# web based simple timer



## blazeeboy (Feb 10, 2012)

i created a small opensource web based cube timer/scrambler
http://blazeeboy.github.com/Rubik-s-cube-timer/
i want to know your opinion
*Todo*

records history
extend to 4x4x4 ... NxNxN cubes


----------



## ThomasJE (Feb 10, 2012)

Maybe have a visualiation of the scrambles, and have the timer start when you let go of the spacebar, instead of it starting when you initally when you press the space bar.


----------



## LouisCormier (Feb 10, 2012)

I tried two scramble and got ''F2 B2 F2'' and ''R L` R`''. Perhaps this should be fixed.
edit: Otherwise I like it a lot!


----------



## whauk (Feb 10, 2012)

and please use '


----------



## benskoning (Feb 10, 2012)

it works great just add more scrambles for different cubes.


----------



## DaKrazedKyubizt (Feb 10, 2012)

last digit is always either 1 or 9 or 0 for me... that might be seen as a problem.


----------



## pdilla (Feb 10, 2012)

Sometimes the last digit freaks out and changes.

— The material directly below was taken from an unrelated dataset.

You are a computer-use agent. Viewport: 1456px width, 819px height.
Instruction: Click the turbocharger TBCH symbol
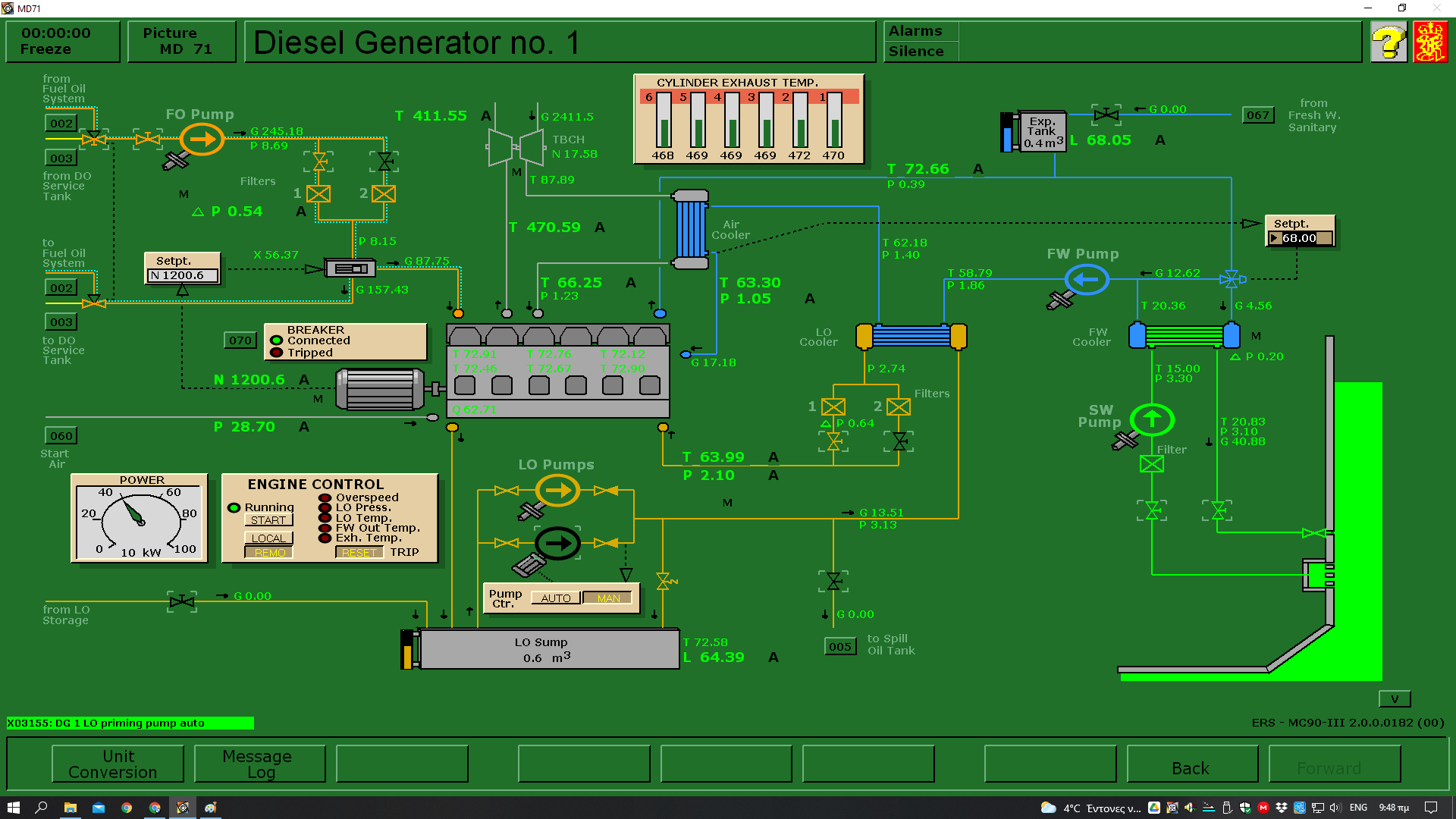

I got 9, 2, and 4. And I agree with Louis, the redundant moves and cancellations are a strange sight. But all in all, I really enjoy the look of this timer. It's simple yet modern.


----------



## Lucas Garron (Feb 10, 2012)

It looks nice and simple; whatever you add, keep it that way. 

As for the scrambles, I would highly recommend decoupling them and using some good ones.


----------



## Carson (Feb 11, 2012)

I love that its very simple. Three things:
1) As was mentioned above, the timer should start on release of a key instead of when it is pressed.
2) It would look somewhat nicer if the time was always displayed in the format xx:xx.xxx, i.e, keep the placeholders.
3) As mentioned above, your scrambles produce moves such as L R L. There is more than one way to fix this, but one of the simplest approaches is to break the cube into three axes. (plural for axis... not the weapons) L and R will be one axis, as are U, D and F, B. If you ensure that no letters (RLUDFB) are repeated, and also that there are no more than two consecutive moves of an axis, you will eliminate the double turns.


----------